• Task objective
Can you repeat the stretch of entries from the line containing "Image resolution: width=1024" through the line containing "click(x=605, y=185)", both included, word for word?

• Stored items from a collection
--

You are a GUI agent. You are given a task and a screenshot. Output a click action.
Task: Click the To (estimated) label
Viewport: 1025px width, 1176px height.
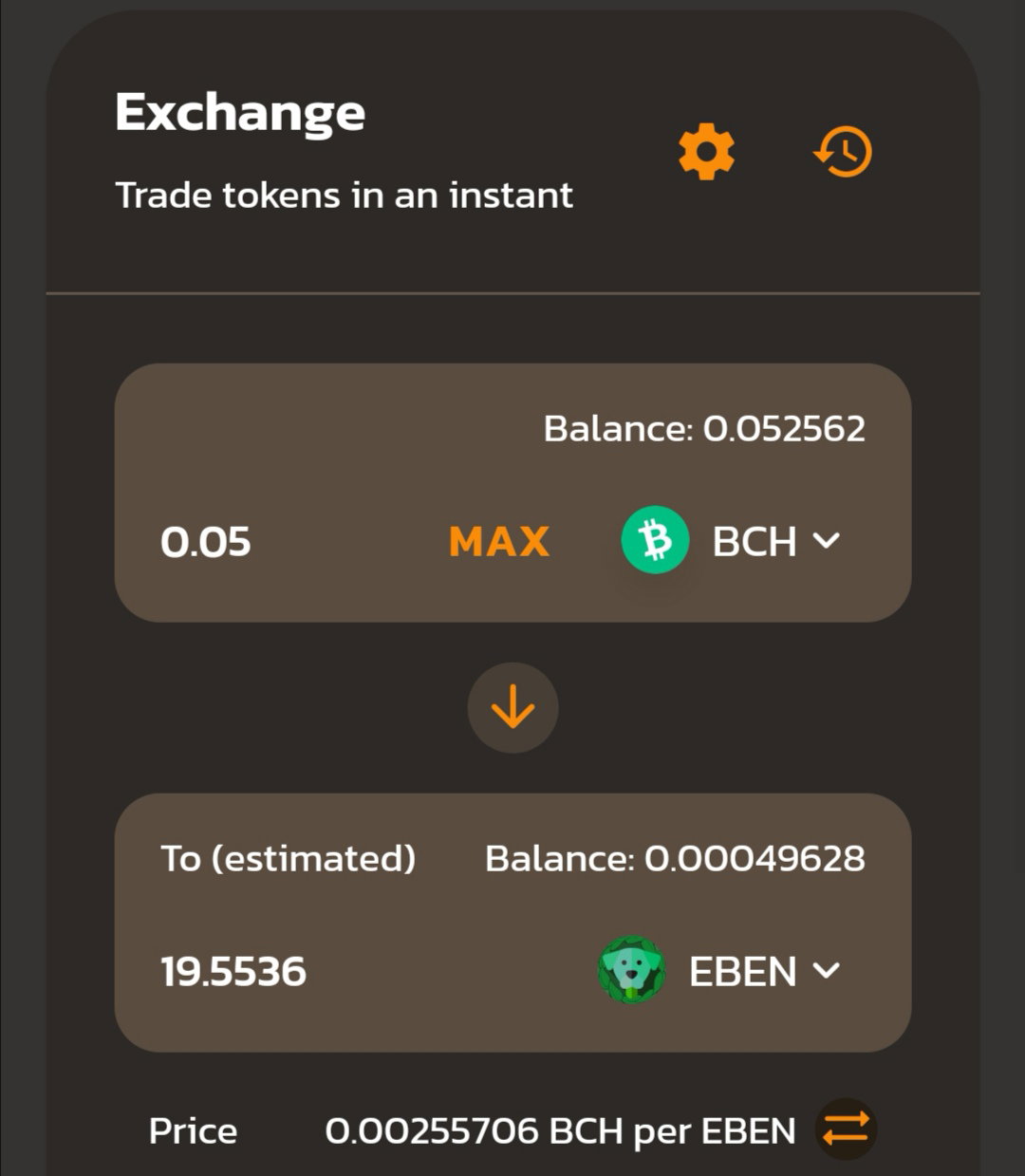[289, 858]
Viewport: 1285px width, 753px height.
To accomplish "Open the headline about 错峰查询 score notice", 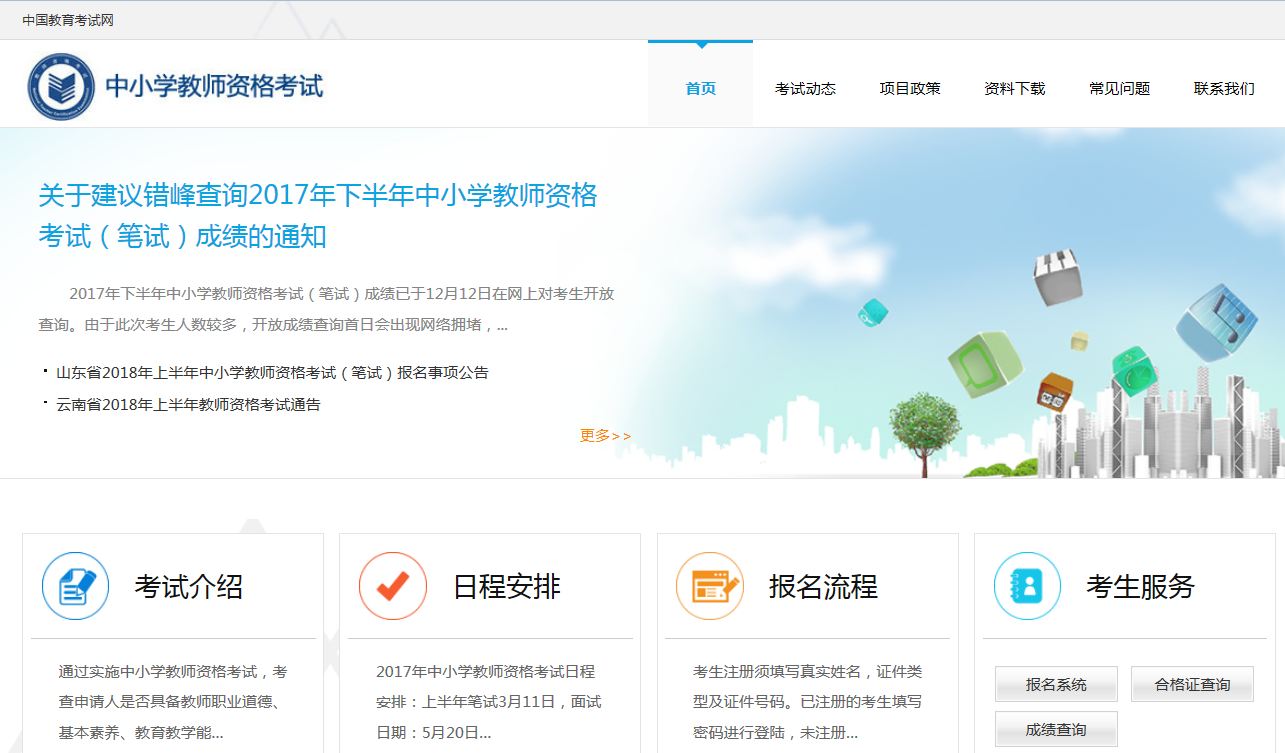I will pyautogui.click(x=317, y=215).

--

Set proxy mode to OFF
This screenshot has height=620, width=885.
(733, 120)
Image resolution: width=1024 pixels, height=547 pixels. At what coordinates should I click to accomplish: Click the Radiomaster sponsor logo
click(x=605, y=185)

--

• Written response
Image resolution: width=1024 pixels, height=547 pixels. At what coordinates should I click to accomplish: Click the Radiomaster sponsor logo
click(x=605, y=185)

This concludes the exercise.